In the past month a handful of mainstream journalists have sojourned in the foreign territory that is Twitter. They were doing early reconnaissance for their reading publics in an attempt to make sense of a communications medium that is growing at a rate traditional media can only imagine in fevered and nostalgic wet dreams.
Ian Brown, a writer I greatly admire, got it into his head that people Twitter because they fear death. His column on the subject is behind a pay-firewall, the irony of which should not be ignored.
Margaret Wente, another large-brained columnist, followed a few high profile (and late-to-the-game) Twitterers and divined that nothing that passes for substance exists in their brief missives.
But, Brown, Wente and other journalists who pop in on Twitter to see how the locals are doing, are just playing at digital tourism.
Digital tourism by journalists is nothing new. Its practitioners view Twitter, or Facebook, or Second Life or role-playing games or whatever odd digital preoccupation has strummed the outer ganglia of the mass media nervous system in the same way Victorian tourists viewed the most remote of England's far-flung colonies.
Certainly the natives are colourful, speak an amusing pidgin English and have quaint customs and beliefs, but, really, not our sort, dear.
And like Englishmen out in the noonday tropic sun, the digital tourist reporters mail back postcards and steamer trunks full of the oddities and curios seen and sampled; but not understood or truly explored. And so their travelogues contain more fancy and falsehood than genuine discovery and learning.
It has always been this way. Journalists come to believe they have the agile brains that allow them to quickly become experts on Afghan rape laws one day, tasers the next and serial shootings the day after.
It's like the scene in the first Matrix movie when Trinity jumps into a helicopter and Neo asks her, "Do you know how to fly a helicopter?"
"Not yet," she responds and waits a moment while that expertise is downloaded to her brain and muscle memory.
General assignment reporters in newsrooms make their living by becoming instant and momentary experts ready to record the first draft of history while steeped in the transient mastery that passes for rich understanding.

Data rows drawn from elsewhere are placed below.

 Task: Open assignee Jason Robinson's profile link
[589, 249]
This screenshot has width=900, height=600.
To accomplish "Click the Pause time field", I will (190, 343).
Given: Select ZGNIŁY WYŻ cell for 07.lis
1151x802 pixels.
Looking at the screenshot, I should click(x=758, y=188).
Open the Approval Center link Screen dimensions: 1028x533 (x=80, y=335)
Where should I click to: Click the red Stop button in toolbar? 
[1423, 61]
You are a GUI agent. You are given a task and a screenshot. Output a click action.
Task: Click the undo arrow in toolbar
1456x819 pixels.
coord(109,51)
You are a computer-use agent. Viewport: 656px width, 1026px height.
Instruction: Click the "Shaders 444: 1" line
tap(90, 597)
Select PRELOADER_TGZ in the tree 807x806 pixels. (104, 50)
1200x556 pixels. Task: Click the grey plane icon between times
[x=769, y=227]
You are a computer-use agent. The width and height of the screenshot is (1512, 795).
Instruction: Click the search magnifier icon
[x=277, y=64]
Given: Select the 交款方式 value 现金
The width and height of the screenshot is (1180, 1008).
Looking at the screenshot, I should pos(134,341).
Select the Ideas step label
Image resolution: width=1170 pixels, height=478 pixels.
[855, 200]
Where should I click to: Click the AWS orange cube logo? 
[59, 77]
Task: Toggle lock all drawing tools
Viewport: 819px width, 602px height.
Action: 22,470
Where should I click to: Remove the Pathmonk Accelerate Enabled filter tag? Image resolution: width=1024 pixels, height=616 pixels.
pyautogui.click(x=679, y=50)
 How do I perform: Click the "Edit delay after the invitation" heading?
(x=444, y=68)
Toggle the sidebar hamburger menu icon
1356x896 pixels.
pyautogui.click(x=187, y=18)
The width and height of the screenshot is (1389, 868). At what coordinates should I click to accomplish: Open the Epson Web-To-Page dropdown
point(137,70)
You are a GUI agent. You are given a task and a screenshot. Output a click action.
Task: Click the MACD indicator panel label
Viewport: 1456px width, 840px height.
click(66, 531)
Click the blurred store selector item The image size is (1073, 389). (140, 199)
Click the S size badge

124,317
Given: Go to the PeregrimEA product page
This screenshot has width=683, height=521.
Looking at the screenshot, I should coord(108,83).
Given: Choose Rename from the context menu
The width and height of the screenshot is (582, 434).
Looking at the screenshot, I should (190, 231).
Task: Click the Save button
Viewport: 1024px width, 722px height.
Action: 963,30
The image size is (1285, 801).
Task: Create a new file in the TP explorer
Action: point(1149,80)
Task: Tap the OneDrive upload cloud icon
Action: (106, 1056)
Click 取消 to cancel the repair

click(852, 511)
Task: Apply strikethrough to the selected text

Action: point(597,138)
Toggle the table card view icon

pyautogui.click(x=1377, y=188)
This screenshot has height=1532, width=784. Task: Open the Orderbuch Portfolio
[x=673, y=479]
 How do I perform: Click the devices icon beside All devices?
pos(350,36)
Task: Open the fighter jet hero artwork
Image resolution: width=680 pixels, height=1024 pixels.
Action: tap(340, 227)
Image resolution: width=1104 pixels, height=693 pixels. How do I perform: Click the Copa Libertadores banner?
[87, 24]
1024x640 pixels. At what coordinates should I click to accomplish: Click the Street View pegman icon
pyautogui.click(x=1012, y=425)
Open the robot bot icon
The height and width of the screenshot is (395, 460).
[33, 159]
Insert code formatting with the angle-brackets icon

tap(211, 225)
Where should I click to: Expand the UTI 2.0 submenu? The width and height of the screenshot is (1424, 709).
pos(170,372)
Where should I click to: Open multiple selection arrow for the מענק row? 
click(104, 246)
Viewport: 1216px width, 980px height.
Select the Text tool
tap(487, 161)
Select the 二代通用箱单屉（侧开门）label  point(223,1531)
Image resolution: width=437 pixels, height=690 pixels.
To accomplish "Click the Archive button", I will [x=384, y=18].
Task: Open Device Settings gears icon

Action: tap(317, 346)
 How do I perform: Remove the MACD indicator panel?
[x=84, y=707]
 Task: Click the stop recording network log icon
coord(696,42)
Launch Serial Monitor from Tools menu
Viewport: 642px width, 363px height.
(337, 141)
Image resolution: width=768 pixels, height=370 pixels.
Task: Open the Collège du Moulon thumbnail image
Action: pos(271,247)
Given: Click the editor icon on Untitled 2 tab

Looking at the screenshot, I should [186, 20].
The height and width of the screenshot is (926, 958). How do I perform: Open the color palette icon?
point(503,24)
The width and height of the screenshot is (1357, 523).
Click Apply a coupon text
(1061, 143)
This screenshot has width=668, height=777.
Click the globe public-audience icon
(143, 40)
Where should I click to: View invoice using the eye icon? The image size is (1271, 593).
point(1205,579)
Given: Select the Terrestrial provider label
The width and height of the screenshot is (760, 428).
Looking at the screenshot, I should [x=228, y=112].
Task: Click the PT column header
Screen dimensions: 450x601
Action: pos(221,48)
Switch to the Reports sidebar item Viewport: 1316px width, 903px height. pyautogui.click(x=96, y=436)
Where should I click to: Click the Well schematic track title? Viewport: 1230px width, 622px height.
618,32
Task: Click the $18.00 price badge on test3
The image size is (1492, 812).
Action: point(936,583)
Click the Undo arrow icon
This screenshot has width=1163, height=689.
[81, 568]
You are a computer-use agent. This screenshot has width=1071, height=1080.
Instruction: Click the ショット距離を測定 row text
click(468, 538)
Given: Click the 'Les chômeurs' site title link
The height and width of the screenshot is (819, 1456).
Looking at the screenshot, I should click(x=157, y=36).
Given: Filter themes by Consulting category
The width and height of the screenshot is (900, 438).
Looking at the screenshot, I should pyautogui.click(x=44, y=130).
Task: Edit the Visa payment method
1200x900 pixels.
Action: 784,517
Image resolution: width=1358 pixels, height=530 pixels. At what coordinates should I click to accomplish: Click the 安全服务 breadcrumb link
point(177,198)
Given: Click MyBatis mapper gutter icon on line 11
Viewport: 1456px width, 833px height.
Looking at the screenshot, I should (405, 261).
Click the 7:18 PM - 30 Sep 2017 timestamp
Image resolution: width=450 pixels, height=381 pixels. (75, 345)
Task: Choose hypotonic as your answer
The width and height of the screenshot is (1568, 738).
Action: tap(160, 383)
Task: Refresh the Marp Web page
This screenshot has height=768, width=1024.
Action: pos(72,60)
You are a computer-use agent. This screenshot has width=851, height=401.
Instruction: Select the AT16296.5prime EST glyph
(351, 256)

Sometimes, often, that works just fine -- or at least well enough that no one except the person or group covered notices. But equally as often, when it really matters, daily journalists get stories terribly wrong and are, despite the rhetoric of correction, apt to repeat errors in the echo chamber of the wire service story and the archive.
Anyone who has tracked stories involving incidence rates for, say, chatroom pedophiles, knows that wildly incorrect data repeats like an onion sandwich once it hits print and the Web.
To make matters worse, many print journalists view the Web view as the place where morals, conscience, grammar and etiquette go to die. Exhibit One: Christie Blatchford's recent spittle-soaked column which refers to the "grunting pig English of the Web."
So, when journalists play not just expert, but digital tourist, their lack of real knowledge can be compounded by a preconception that the Web is a dark, threatening place -- sort of like the Congo to our Victorian wanderers.
The result is that neither Wente nor Brown returned from their brief Twitter sojourns with much of value. Neither spent the time to go native, or even live with them before they wrote their pieces. Now here I must give Brown his due, he has stuck with Twitter after his column appeared, and good on him. I hope Brown follows up once he’s lived in country a while.
This is a time of fiscal restraint, certainly for newspapers. It's time, I think, for editors to cancel all travel that involves digital tourism. And perhaps time to buck the trend, and spend the money on bureaus.